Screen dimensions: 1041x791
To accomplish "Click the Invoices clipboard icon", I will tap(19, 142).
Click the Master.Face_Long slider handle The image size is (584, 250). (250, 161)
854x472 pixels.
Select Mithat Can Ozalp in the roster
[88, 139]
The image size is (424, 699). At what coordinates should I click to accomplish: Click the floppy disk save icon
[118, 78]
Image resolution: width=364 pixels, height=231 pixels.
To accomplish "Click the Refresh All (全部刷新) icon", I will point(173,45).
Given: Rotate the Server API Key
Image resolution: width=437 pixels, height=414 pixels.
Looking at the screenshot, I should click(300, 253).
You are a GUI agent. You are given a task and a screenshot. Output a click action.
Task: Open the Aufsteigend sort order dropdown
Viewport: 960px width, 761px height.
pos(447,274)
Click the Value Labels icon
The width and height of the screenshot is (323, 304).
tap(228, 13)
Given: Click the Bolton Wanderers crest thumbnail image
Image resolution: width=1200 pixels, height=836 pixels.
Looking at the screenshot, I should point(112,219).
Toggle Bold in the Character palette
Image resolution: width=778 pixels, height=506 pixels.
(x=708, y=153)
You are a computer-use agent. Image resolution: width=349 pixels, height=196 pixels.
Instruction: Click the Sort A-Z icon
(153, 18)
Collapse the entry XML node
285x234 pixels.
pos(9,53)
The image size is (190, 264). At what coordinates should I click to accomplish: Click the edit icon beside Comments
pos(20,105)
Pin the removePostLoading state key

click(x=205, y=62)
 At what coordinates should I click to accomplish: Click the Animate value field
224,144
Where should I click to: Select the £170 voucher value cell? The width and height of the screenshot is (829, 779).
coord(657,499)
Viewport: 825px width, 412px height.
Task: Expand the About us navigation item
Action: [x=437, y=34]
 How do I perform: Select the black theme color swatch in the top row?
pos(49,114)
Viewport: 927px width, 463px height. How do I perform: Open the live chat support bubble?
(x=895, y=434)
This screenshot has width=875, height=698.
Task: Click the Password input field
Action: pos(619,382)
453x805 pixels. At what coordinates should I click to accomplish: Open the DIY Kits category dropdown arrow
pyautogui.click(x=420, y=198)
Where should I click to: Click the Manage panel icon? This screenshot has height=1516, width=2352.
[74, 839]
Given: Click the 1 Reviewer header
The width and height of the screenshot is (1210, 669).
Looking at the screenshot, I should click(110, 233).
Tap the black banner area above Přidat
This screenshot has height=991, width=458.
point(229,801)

***

> [EXERCISE INSTRUCTIONS] Read through the data above. Report each line that has the word "agent".

> [ANSWER BOX]
You are a GUI agent. You are given a task and a screenshot. Output a click action.
You are a computer-use agent. Image resolution: width=349 pixels, height=196 pixels.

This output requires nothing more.